La diabetes es una enfermedad endocrina, causada por un trastorno del metablolismo de la glucosa, que provoca lesiones importantes en los capilares del organismo (microangiopatias) por la elevada tasa de glucosa en la sangre.
Entre las numerosas afecciones de la microangiopatia diabetica, la de los capilares retineanos es una de las mas graves, debido al riesgo de ceguera que entraña.
Los vasos retineanos y en especial los capilares, tienen la mision de aportar el oxigeno necesario a las celulas retineanas. Cuando estos vasos son de mala calidad, no pueden nutrir las celulas debidamente. Para compensar esta deficiencia, el organismo crea nuevos vasos supletorios; estos neovasos aparecen, ante todo, debajo de la retina, luego en la retina y finalmente delante de ella, penetrando en el humor vitreo a traves de las membranas fibrosas.
Los neovasos son extraordinariamente fragiles y se rompen facilmente, produciendo grandes hemorragias en el ojo y en especial en el humor vitreo, lo cual impide cualquier tipo de vision.
Si no se aplica el correspondiente tratamiento, este fenomeno va agravandose; los neovasos se multiplican con sus membranas fibrosas, las hemorragias se suceden y la ceguera sobreviene casi irreversiblemente.
Para que la prevención sea eficaz, debera ser muy precoz. A mas tardar, habra que intervenir tan pronto aparezcan los primeros neovasos.
Todo diabetico reconocido como tal y sujeto a tratamiento, debe pasar sistematicamente un reconocimiento anual de la retina, primero, mediante el cristal de tres espejos y segundo, practicandole una angiografia fluoresceinica, la cual, opacificando los vasos, permite observar su aspecto, su funcionamiento y detectar a tiempo las primeras zonas mal oxigenadas (zonas excluidas), antes de que los neovasos ya sean visibles a traves del cristal de tres espejos. Este tipo de reconocimiento tambien es muy util para seguir la evolucion de la afección retiniana.

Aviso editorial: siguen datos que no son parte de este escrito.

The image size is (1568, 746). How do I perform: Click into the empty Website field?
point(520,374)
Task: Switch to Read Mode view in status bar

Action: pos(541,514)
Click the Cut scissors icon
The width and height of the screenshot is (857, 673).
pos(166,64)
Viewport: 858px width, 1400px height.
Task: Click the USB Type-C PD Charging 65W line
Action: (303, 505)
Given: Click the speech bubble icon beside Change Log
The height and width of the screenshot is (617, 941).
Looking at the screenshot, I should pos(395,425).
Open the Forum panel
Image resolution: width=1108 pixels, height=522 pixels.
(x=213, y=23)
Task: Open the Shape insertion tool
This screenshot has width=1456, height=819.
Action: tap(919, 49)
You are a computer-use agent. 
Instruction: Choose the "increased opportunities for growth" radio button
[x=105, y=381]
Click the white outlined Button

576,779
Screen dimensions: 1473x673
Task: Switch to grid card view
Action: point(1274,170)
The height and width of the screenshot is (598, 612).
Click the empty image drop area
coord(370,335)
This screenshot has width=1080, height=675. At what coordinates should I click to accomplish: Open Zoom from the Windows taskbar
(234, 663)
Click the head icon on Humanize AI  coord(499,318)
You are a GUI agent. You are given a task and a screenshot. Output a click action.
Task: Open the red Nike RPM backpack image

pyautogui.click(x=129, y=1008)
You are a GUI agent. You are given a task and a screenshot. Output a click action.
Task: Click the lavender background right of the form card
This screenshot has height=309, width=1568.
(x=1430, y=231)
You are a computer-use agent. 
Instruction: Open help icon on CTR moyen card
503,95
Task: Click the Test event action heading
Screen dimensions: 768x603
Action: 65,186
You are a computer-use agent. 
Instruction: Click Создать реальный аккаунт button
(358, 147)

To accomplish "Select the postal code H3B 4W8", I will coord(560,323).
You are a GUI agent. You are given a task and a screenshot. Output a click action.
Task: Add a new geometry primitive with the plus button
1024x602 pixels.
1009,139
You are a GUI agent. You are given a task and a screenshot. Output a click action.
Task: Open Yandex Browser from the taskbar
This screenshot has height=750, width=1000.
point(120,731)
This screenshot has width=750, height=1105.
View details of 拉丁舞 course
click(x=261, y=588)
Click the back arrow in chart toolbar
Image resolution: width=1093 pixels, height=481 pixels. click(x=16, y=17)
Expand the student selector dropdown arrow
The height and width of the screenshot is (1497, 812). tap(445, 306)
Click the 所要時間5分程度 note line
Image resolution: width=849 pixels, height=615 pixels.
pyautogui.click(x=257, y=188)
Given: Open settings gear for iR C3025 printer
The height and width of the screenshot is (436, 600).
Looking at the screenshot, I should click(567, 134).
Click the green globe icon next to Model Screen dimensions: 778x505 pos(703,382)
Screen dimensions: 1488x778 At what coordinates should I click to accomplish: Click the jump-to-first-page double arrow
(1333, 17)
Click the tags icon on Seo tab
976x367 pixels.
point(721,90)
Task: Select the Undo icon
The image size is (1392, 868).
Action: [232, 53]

Cuando se observa una afeccion retiniana con neovasos (retinopatia diabetica proliferante) se impone una terapeutica inmediata si se quiere conservar la vista del diabetico.
v Equilibrar la diabetes con insulina inmediatamente y con toda precision. Si es necesario, el enfermo debera ser hospitalizado durante algunos dias.
v Eliminar los neovasos, atacando la causa que los produce. De todas formas, como es imposible mejorar la oxigenacion de la retina, debido a la mala calidad de los vasos, la unica solucion consiste en reducir la cantidad de retina que nutren, de acuerdo con la poca capacidad de los vasos existentes.
Para ello se practica una fotocoagulacion panretineana con laser, la cual destruye aproximadamente el 80% del tejido retinano, aunque evidentemente, se conserva la zona central de la vision, a cambio de una disminucion moderada del campo visual.
Por lo tanto, equilibrando estrictamente la diabetes con insulina y practicando la fotocoagulacion del 80% de la retina con laser, se consigue que desaparezca esta neovascularizacion tan peligrosa para la vista del diabetico.
RECUERDE
Todo diabetico debe hacerse con regularidad un examen del fondo del ojo, incluso si el equilibrio biologico de la diabetes es satisfactorio.
Aunque los resultados de la fotocoagulacion sean buenos, esta no sera verdaderamente eficaz sin un equilibrio biologico de la diabetes.